ENIAC to supercomputers

In fact, the most significant change in our world has been the pace of change itself. "The context has changed" to one of "accelerated change," said Marc Prensky, education consultant and author of Teaching Digital Natives: Partnering for Real Learning. He designs games for learning that are a result of partnerships between teachers and pupils. He said that with the advent of the internet and various other sources of information, the role of teacher has changed completely. Pupils are as, if not more, informed as their teachers and textbooks seem passé. Teachers should adapt to this change and work as facilitators, Prensky added, while speaking at the World Innovation Summit on Education in Doha, Qatar - a congregation of over a thousand educationists from across the world.

Another aspect of a teacher's job that has become important is that of being an agent of inspiration. It has always been the teacher's foremost duty to incite curiosity among students about the world around them.

"Passion is the most important thing about learning. I remember reading somewhere - ‘don't teach a person to build a ship, inspire them to desire the whole wide world'," Prensky said. Once you have inspired someone to learn, all you need to do is step out of the way, he concluded.

One world, one people

In many ways, a rapidly changing, globalised world has forced us to wake up to many realities. Khalil Hindi, president, Birzeit University, Palestine, and an educator for more than 30 years, talked more about that as he enumerated skills people need now. He said that skills pertinent to this century include: efficient processing of information, tech literacy, awareness of ethics, and motivating oneself to lifelong learning.

Synthesising information, approached as a skill to be learnt consciously, to get a grip on reality is extremely essential, Hindi said. Else, as we are all aware, indiscriminate information intake can overwhelm us.

The one phenomenon that has been unprecedented in human history is globalisation. Acceptance of this fact, Hindi said, brings new realities to light. We can no longer live our lives in silos of nationalist or linguistic identity. Information flows too freely in our times for us to assume that our silos are impervious to change.

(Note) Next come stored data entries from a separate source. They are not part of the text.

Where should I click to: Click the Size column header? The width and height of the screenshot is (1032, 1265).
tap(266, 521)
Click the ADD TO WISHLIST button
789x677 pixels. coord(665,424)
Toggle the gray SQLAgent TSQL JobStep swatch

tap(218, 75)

Thus, more than ever before, foreign language skills have become pertinent. The educated classes are mobile and work across geographies, whether moving physically, or communicating with the aid of telecommunication networks. Without foreign language skills not only can communication become difficult in a globalised world, mistrust can easily pervade the simplest transactions, Hindi added.

Going further on those lines, he said that another skill relevant to this century is cosmopolitanism - the ability to appreciate the beauty of different cultures. He pointed out that he did not mean "just tolerating" other cultures but celebrating each others' cultures differences. For this, one must also reconcile the various identities that one carries within.

This means that, in our context, while we are Indians, we are also world citizens, as well as humans sharing a planet in desperate need of help. We also carry other identities of being sons, daughters, mothers, fathers, students, teachers, employees, activists etc. throughout our lifetime. Hindi added that the ignoring one identity over another - the trait recognised as essentialism - is what is tearing the world apart almost as rapidly as information sharing could bring it together.